(PROBLEM REQUIREMENTS): Repeat exactly the lines that run from the one containing "Given: Open Potential" to the end of the data, and leave out all others.
··· PROVIDED INFORMATION ···
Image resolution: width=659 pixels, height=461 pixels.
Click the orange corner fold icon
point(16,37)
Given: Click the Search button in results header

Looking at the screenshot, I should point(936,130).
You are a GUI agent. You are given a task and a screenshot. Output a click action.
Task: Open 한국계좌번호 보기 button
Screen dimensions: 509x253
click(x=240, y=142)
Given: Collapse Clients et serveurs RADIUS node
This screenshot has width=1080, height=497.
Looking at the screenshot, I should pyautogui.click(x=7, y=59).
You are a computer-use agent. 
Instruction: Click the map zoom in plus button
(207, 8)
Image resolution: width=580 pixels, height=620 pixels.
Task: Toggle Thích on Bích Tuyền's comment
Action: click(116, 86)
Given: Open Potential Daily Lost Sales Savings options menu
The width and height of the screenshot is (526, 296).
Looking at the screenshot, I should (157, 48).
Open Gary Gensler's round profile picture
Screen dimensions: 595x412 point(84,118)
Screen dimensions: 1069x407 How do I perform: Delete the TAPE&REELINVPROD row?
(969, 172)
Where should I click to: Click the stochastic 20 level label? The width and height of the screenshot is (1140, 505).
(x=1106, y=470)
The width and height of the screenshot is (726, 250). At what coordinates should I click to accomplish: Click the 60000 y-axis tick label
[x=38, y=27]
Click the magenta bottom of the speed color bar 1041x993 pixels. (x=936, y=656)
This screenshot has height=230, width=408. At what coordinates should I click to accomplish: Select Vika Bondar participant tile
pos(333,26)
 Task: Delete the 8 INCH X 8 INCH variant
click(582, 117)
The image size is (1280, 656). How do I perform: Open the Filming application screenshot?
···
(RESULT OF THE EXERCISE):
Given: Open Potential Daily Lost Sales Savings options menu
The width and height of the screenshot is (526, 296).
Looking at the screenshot, I should (157, 48).
Open Gary Gensler's round profile picture
Screen dimensions: 595x412 point(84,118)
Screen dimensions: 1069x407 How do I perform: Delete the TAPE&REELINVPROD row?
(969, 172)
Where should I click to: Click the stochastic 20 level label? The width and height of the screenshot is (1140, 505).
(x=1106, y=470)
The width and height of the screenshot is (726, 250). At what coordinates should I click to accomplish: Click the 60000 y-axis tick label
[x=38, y=27]
Click the magenta bottom of the speed color bar 1041x993 pixels. (x=936, y=656)
This screenshot has height=230, width=408. At what coordinates should I click to accomplish: Select Vika Bondar participant tile
pos(333,26)
 Task: Delete the 8 INCH X 8 INCH variant
click(582, 117)
The image size is (1280, 656). How do I perform: Open the Filming application screenshot?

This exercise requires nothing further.